[Start Provided text]
[Doc] Use gh-pr and gh-issue everywhere we can in the docs (vllm-project#20564)

hmellor · huydhn · commit fab5cab30cf9 · 2025-07-08T16:11:56.000-07:00
Signed-off-by: Harry Mellor &lt;19981378+hmellor@users.noreply.github.com&gt;
diff --git a/docs/ci/update_pytorch_version.md b/docs/ci/update_pytorch_version.md
@@ -7,9 +7,8 @@ release in CI/CD. It is standard practice to submit a PR to update the
 PyTorch version as early as possible when a new [PyTorch stable
 release](https://github.com/pytorch/pytorch/blob/main/RELEASE.md#release-cadence) becomes available.
 This process is non-trivial due to the gap between PyTorch
-releases. Using [#16859](https://github.com/vllm-project/vllm/pull/16859) as
-an example, this document outlines common steps to achieve this update along with
-a list of potential issues and how to address them.
+releases. Using <gh-pr:16859> as an example, this document outlines common steps to achieve this
+update along with a list of potential issues and how to address them.
 
 ## Test PyTorch release candidates (RCs)
 
@@ -79,7 +78,7 @@ and timeout. Additionally, since vLLM's fastcheck pipeline runs in read-only mod
 it doesn't populate the cache, so re-running it to warm up the cache
 is ineffective.
 
-While ongoing efforts like [#17419](https://github.com/vllm-project/vllm/issues/17419)
+While ongoing efforts like [#17419](gh-issue:17419)
 address the long build time at its source, the current workaround is to set VLLM_CI_BRANCH
 to a custom branch provided by @khluu (`VLLM_CI_BRANCH=khluu/use_postmerge_q`)
 when manually triggering a build on Buildkite. This branch accomplishes two things:
@@ -140,6 +139,5 @@ to handle some platforms separately. The separation of requirements and Dockerfi
 for different platforms in vLLM CI/CD allows us to selectively choose
 which platforms to update. For instance, updating XPU requires the corresponding
 release from https://github.com/intel/intel-extension-for-pytorch by Intel.
-While https://github.com/vllm-project/vllm/pull/16859 updated vLLM to PyTorch
-2.7.0 on CPU, CUDA, and ROCm, https://github.com/vllm-project/vllm/pull/17444
-completed the update for XPU.
+While <gh-pr:16859> updated vLLM to PyTorch 2.7.0 on CPU, CUDA, and ROCm,
+<gh-pr:17444> completed the update for XPU.
diff --git a/docs/features/spec_decode.md b/docs/features/spec_decode.md
@@ -217,8 +217,8 @@ an [EAGLE (Extrapolation Algorithm for Greater Language-model Efficiency)](https
 A few important things to consider when using the EAGLE based draft models:
 
 1. The EAGLE draft models available in the [HF repository for EAGLE models](https://huggingface.co/yuhuili) should
-   be able to be loaded and used directly by vLLM after [PR 12304](https://github.com/vllm-project/vllm/pull/12304).
-   If you are using vllm version before [PR 12304](https://github.com/vllm-project/vllm/pull/12304), please use the
+   be able to be loaded and used directly by vLLM after <gh-pr:12304>.
[End Provided text]
[Start Extracted information]
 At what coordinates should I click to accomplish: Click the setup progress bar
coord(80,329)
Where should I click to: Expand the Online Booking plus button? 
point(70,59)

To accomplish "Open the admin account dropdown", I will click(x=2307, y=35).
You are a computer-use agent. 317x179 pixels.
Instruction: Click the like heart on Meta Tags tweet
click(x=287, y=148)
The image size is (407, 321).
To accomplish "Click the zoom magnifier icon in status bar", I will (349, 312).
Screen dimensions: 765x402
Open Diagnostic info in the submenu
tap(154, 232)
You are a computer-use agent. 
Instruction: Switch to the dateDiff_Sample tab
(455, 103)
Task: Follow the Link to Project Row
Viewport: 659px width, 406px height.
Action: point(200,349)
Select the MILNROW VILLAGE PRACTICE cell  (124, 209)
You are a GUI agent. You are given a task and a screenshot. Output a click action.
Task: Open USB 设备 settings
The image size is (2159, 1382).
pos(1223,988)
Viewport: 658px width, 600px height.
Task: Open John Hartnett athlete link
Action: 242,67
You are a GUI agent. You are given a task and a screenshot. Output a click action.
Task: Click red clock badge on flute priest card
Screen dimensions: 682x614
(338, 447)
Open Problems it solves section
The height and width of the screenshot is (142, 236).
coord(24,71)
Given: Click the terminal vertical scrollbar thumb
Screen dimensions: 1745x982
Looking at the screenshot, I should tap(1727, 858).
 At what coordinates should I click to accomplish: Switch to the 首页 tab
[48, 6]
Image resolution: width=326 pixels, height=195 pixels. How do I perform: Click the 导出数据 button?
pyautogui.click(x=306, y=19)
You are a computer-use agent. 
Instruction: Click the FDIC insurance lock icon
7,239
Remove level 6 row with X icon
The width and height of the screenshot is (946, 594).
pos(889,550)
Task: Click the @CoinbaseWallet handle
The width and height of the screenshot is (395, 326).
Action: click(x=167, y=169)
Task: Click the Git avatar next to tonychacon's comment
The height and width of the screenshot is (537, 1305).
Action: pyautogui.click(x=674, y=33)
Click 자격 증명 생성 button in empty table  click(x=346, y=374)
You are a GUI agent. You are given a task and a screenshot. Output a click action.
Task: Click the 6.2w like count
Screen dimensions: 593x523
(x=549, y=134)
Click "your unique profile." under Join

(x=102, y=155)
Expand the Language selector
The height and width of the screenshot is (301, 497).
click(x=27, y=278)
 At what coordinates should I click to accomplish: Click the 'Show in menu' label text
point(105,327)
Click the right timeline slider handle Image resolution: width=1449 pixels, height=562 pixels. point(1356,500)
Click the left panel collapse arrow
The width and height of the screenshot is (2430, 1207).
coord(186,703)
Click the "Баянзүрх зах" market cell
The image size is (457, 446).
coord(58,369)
[End Extracted information]
### [What the exercise asks]
Copy everything from "[Doc] Use gh-pr" down to "-a list of potential issues and how to address them." in the documentation diff, substituting "challenging" for "non-trivial".

### [Written response]
[Doc] Use gh-pr and gh-issue everywhere we can in the docs (vllm-project#20564)

hmellor · huydhn · commit fab5cab30cf9 · 2025-07-08T16:11:56.000-07:00
Signed-off-by: Harry Mellor &lt;19981378+hmellor@users.noreply.github.com&gt;
diff --git a/docs/ci/update_pytorch_version.md b/docs/ci/update_pytorch_version.md
@@ -7,9 +7,8 @@ release in CI/CD. It is standard practice to submit a PR to update the
 PyTorch version as early as possible when a new [PyTorch stable
 release](https://github.com/pytorch/pytorch/blob/main/RELEASE.md#release-cadence) becomes available.
 This process is challenging due to the gap between PyTorch
-releases. Using [#16859](https://github.com/vllm-project/vllm/pull/16859) as
-an example, this document outlines common steps to achieve this update along with
-a list of potential issues and how to address them.